Module redvox.common.parallel_utils

Module that contains utilities for working with data in parallel.

Expand source code
"""
Module that contains utilities for working with data in parallel.
"""

from enum import Enum
import multiprocessing
from multiprocessing.pool import Pool
from typing import Callable, Iterator, List, Optional, TypeVar

import numpy

import redvox.settings as settings

T = TypeVar("T")
R = TypeVar("R")


class MappingType(Enum):
    ParallelManaged: str = "ParallelManaged"
    ParallelUnmanaged: str = "ParallelUnmanaged"
    Serial: str = "Serial"


def maybe_parallel_map(pool: Optional[Pool],
                       map_fn: Callable[[T], R],
                       iterator: Iterator[T],
                       condition: Optional[Callable[[], bool]] = None,
                       chunk_size: int = 64,
                       usage_out: Optional[List[MappingType]] = None) -> Iterator[R]:
    """
    Maps a function over a set of values. This will either be run in parallel or serially depending on the value
    of redvox.settings.

    :param pool: An optional pool. If a pool is provided, the user is responsible for closing the pool. If the pool
                 is not provided, one is created by this process and then closed at the end of this process.
    :param map_fn: A function that maps each value in the provided iterator.
    :param iterator: An iterator of elements to be mapped.
    :param condition: An optional condition, that when provided, will be checked and if the condition passes, this
                      function may run in parallel. This is useful for things like, only run in parallel if more than
                      n entries are provided.
    :param chunk_size: An optional chunk side to pass to parallel maps.
    :param usage_out: When provided, this value will be filled with a single value
                      describing which mapping strategy was used.
    :return: A transformed iterator.
    """

    def __usage_out(mapping_type: MappingType) -> None:
        if usage_out is not None:
            usage_out.append(mapping_type)

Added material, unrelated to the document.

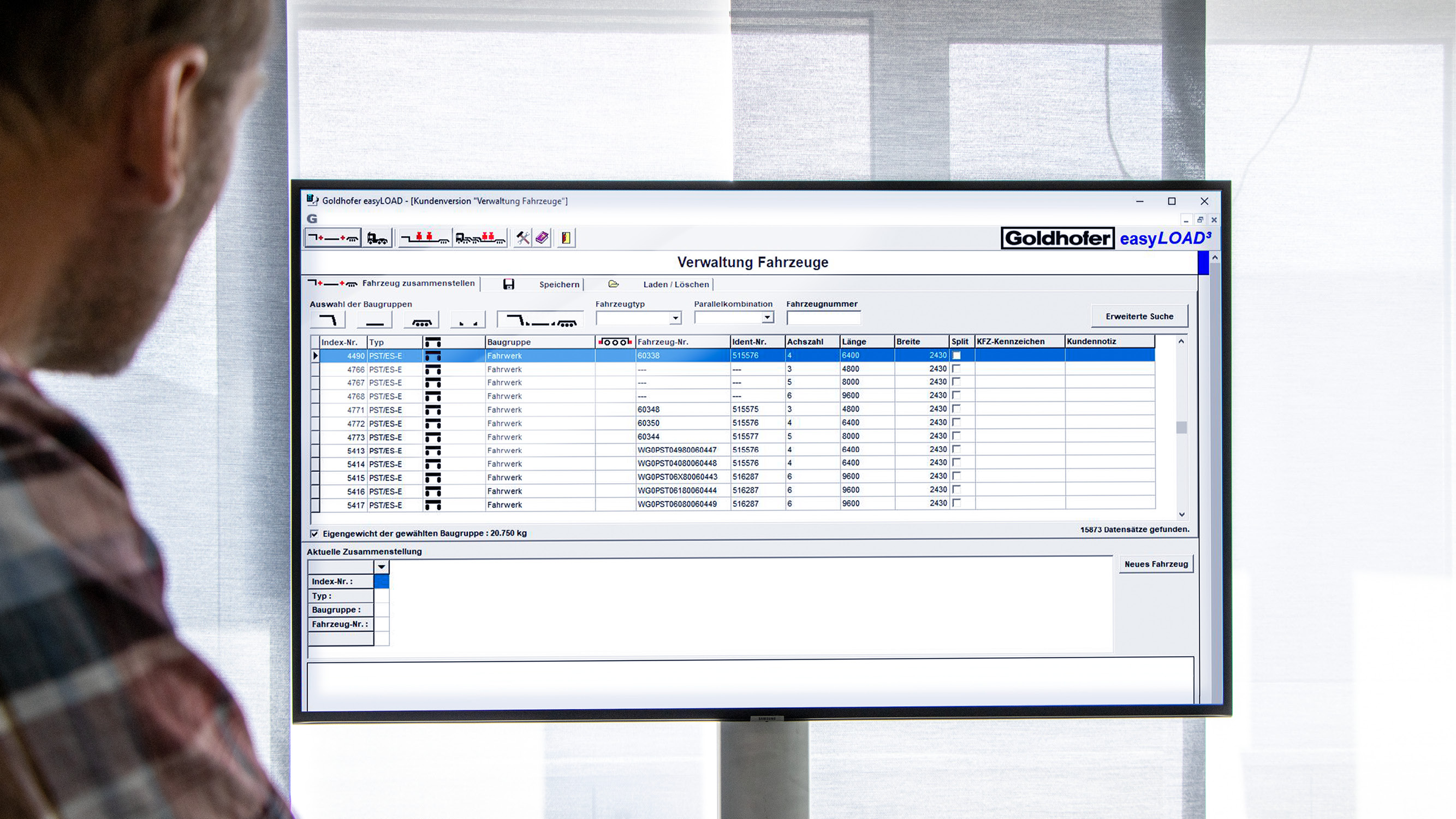This screenshot has width=1456, height=819.
Task: Click the Fahrzeugnummer input field
Action: coord(823,318)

    # If a condition is not provided, then it's always True.
    _condition: bool = True if condition is None else condition()
    res: R
    if settings.is_parallelism_enabled() and _condition:
        _pool: Pool = multiprocessing.Pool() if pool is None else pool
        for res in _pool.imap(map_fn, iterator, chunksize=chunk_size):
            yield res

        # If we're managing this pool, close it.
        if pool is None:
            __usage_out(MappingType.ParallelManaged)
            _pool.close()
        else:
            __usage_out(MappingType.ParallelUnmanaged)
    else:
        # Run serially
        __usage_out(MappingType.Serial)
        for res in map(map_fn, iterator):
            yield res


def maybe_parallel_smap(pool: Optional[Pool],
                        map_fn: Callable[[T], R],
                        iterator: List[Iterator[T]],
                        condition: Optional[Callable[[], bool]] = None,
                        chunk_size: int = 64,
                        usage_out: Optional[List[MappingType]] = None) -> Iterator[R]:
    """
    Maps a function over a set of values. This will either be run in parallel or serially depending on the value
    of redvox.settings.  accepts multiple arguments for the function

    :param pool: An optional pool. If a pool is provided, the user is responsible for closing the pool. If the pool
                 is not provided, one is created by this process and then closed at the end of this process.
    :param map_fn: A function that maps each value in the provided iterator.
    :param iterator: A list of iterator of elements to be mapped.
    :param condition: An optional condition, that when provided, will be checked and if the condition passes, this
                      function may run in parallel. This is useful for things like, only run in parallel if more than
                      n entries are provided.
    :param chunk_size: An optional chunk side to pass to parallel maps.
    :param usage_out: When provided, this value will be filled with a single value
                      describing which mapping strategy was used.
    :return: A transformed iterator.
    """

    def __usage_out(mapping_type: MappingType) -> None:
        if usage_out is not None:
            usage_out.append(mapping_type)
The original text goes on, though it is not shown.